Auch beim Jahrhunderthochwasser 2002 war der ADAC aus allen Bundesländern zur Stelle. Die Helfer schleppten Autos ins Trockene, machten Wasserpumpen wieder flott und reparierten auf einem schnell eingerichteten mobilen Wartungsstützpunkt auf dem Dresdner Flughafen Krankenwagen und Feuerwehrfahrzeuge. Gemeinsam mit den Bewohnern der Region Bitterfeld stapelten sie Hand in Hand Sandsäcke zu einem Schutzdamm. Ein Straßenwachtler versorgte sogar einen Lungenkranken in Johannstadt täglich mit einer neu aufgeladenen Autobatterie, damit er auf diesem Weg trotz Stromausfall sein Sauerstoffgerät weiter betreiben konnte. Dazu kommen Einsätze bei Rennsport-Veranstaltungen und bei sportlichen Großereignissen - auch im Ausland.

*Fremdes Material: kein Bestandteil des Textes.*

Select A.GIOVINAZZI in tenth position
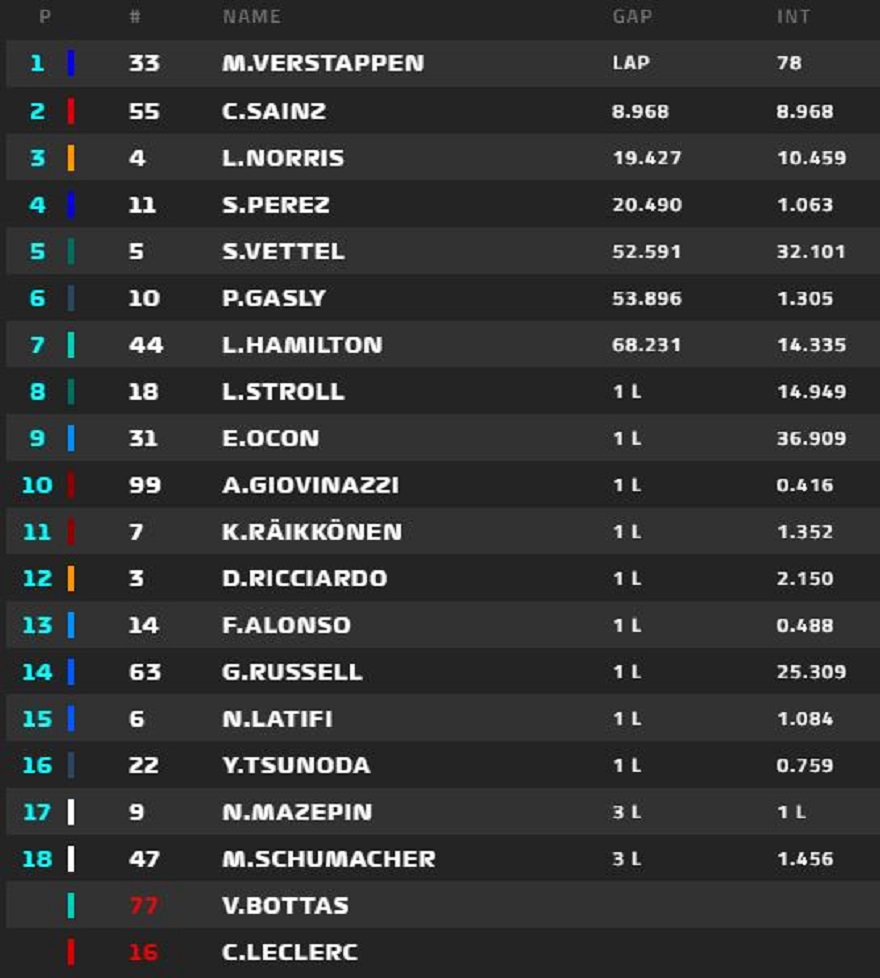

Dennoch: Wer ADAC sagt, meint in erster Linie Pannenhilfe - noch heute gilt dieses Motto in der Öffentlichkeit. Ganz sicher hat der tatkräftige Einsatz der "Gelben Engel" von Beginn an entscheidend dazu beigetragen, dass der ADAC seine Position nicht nur in Deutschland festigen konnte, sondern heute der größte Automobil-Club Europas und der drittgrößte der Welt ist.

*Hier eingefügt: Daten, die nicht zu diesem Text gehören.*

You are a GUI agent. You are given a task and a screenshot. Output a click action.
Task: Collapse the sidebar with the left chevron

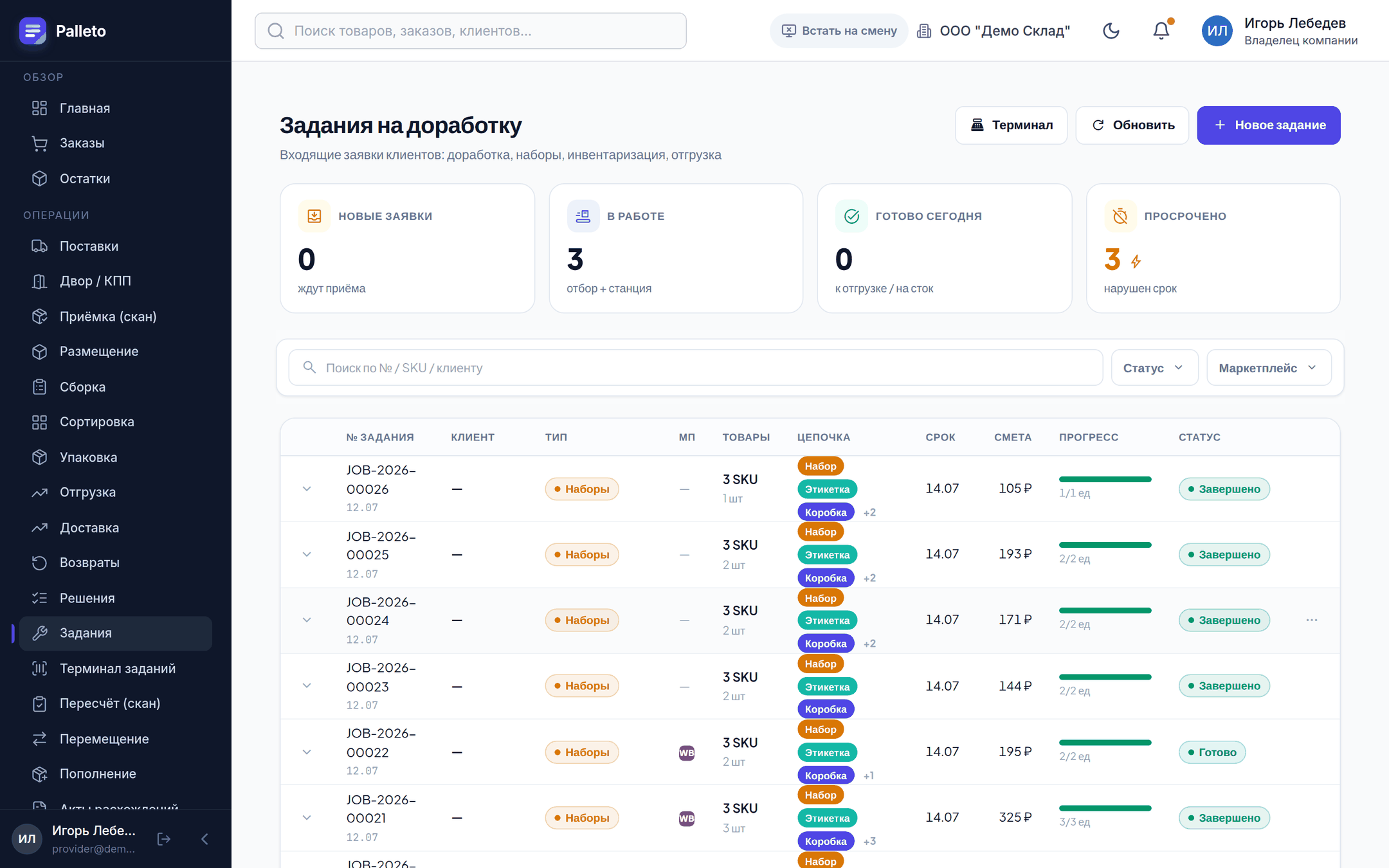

Und auch in die Zukunft blicken die Helfer optimistisch: Dass die Pannen eines Tages ausbleiben, mag wünschenswert sein, ist aber jedenfalls mittelfristig nicht zu erwarten. Weil moderne Autos immer komplexer werden und immer öfter die Elektronik Ursache für unfreiwillige Zwischenstopps ist, mussten sich auch die ADAC-Mannen umstellen und ihre Ausrüstung modernisieren. Die neue "Wunderwaffe" heißt jetzt Straßenwacht-PC. In jedem Fahrzeug ist er mittlerweile Standard, der Laptop, der über einen EU-weit genormten Stecker mit dem Steuergerät des Autos verbunden wird und dessen System- und Fehlercodes abfragen kann. Durch die Aufschlüsselung des fünfstelligen Fehlercodes weiß der Pannenhelfer sofort, welcher Fehler vorliegt. Darüber hinaus bietet das Notebook eine Art elektronische Reparaturanleitung. Die spezielle Software erklärt die Lage der Bauteile, sortiert nach Baujahr und Modell, und unterstützt so den Helfer bei der Fehlerbehebung. Immerhin 5.000 Euro pro Gerät hat sich der Club diese Zukunftinvestition kosten lassen, von Schulungs- und anderen Nebenaufwendungen abgesehen.